This is a great article because it outlines most of the fears I always had when looking at scan results in my own systems that separated the types of vulnerabilities from critical down to low. Vulnerability scans provide a way for organizations to check how resistant their networks will be to an attack. The way they typically work is this: a scan shows the known vulnerabilities in the target systems and then ranks them by severity, usually on a scale of “Low,” “Medium,” “High” and “Critical.” In order to best protect the network, the Critical and High severity vulnerabilities are fixed, the Medium severity vulnerabilities are dealt with when and if there is personnel and budget capacity, and the Low severity vulnerabilities are left to persist indefinitely.
First it is necessary to understand how vulnerabilities are assigned a severity ranking. Let’s assume that the scanning tool’s severity rankings are based either directly or indirectly on a vulnerability’s Common Vulnerability Scoring System score.
The general idea is that a number of criteria are considered in order to calculate a “Base Score” for a vulnerability. The Base Score ranges from 0-10 where the threshold for Medium Severity is 4.0, High is 7.0 and Critical is 9.0, and it is this information that is often used to assign severity ratings to vulnerability scanning tool findings.
The Base Scores are calculated using a number of factors including how complex a vulnerability is to exploit, where it can be exploited from, whether an attacker needs to be authenticated, and what the potential impact would be on confidentiality, integrity and availability. While these are all valid criteria that can tell us quite a bit about a vulnerability, the base score ignores some key things that should matter to us. The full version of the CVSS can also calculate “Temporal” and “Environmental” scores.

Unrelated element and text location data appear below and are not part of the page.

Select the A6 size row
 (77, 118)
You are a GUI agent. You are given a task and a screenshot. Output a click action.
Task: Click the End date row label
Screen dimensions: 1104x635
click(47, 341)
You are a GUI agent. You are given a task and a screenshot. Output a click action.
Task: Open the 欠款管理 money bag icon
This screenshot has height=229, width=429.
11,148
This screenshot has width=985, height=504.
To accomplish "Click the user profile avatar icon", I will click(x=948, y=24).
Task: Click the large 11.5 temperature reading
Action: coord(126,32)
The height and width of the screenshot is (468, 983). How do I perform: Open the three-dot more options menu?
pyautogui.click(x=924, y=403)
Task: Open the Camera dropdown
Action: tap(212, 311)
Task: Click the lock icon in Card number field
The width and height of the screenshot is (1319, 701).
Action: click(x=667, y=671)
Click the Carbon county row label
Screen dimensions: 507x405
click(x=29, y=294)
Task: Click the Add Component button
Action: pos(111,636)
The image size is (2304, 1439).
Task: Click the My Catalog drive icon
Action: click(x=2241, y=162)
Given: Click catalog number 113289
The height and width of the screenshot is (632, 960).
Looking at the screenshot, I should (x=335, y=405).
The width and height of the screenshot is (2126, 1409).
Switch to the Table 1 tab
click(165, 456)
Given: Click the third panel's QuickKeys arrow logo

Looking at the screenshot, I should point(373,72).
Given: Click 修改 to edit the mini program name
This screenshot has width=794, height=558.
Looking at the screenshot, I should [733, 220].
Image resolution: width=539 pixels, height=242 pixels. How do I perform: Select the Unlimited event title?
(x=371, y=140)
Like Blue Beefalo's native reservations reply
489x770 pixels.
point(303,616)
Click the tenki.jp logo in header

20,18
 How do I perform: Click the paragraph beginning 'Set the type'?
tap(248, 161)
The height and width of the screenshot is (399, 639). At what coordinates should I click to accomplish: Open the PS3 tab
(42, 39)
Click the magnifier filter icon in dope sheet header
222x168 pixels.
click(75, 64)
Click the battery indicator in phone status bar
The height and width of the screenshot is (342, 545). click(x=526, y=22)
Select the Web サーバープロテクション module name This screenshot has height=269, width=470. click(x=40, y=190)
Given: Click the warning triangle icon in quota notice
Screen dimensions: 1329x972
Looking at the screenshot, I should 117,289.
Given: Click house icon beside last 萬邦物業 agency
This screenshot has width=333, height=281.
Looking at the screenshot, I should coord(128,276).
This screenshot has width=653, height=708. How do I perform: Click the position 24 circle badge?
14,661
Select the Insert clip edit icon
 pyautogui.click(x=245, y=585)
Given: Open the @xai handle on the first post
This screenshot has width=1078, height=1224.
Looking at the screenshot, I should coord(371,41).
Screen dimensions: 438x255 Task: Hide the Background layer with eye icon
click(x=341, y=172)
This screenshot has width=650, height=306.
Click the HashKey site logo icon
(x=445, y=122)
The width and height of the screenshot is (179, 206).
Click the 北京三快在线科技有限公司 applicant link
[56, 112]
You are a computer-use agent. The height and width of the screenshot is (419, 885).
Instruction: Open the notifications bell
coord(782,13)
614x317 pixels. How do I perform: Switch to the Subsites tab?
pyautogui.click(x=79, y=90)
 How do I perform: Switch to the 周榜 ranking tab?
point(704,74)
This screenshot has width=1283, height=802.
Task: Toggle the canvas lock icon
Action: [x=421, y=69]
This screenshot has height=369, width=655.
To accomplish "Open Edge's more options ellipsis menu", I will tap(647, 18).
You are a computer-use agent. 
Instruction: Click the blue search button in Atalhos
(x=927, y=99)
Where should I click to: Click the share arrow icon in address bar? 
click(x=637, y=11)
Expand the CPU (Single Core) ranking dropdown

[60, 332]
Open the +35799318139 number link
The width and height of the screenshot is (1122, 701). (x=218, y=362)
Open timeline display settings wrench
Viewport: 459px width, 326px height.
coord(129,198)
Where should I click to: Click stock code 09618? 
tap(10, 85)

Focusing on the Critical and High Risk vulnerabilities also ignores the possibility of vulnerabilities being chained together by an attacker. For example, one vulnerability may allow an attacker to gain a foothold on a system under an account with very low privileges while another vulnerability may allow an attacker to escalate privileges to an administrator level. Taken independently these vulnerabilities might each be Low or Medium severity but when combined together the result is an attacker who can gain remote access with administrator level privileges which many organizations would (or at least should) consider high risk. A real world example of how chaining vulnerabilities this way works can be seen in the “Hot Potato” exploit that relies on a series of Windows vulnerabilities, some of which date back over a decade.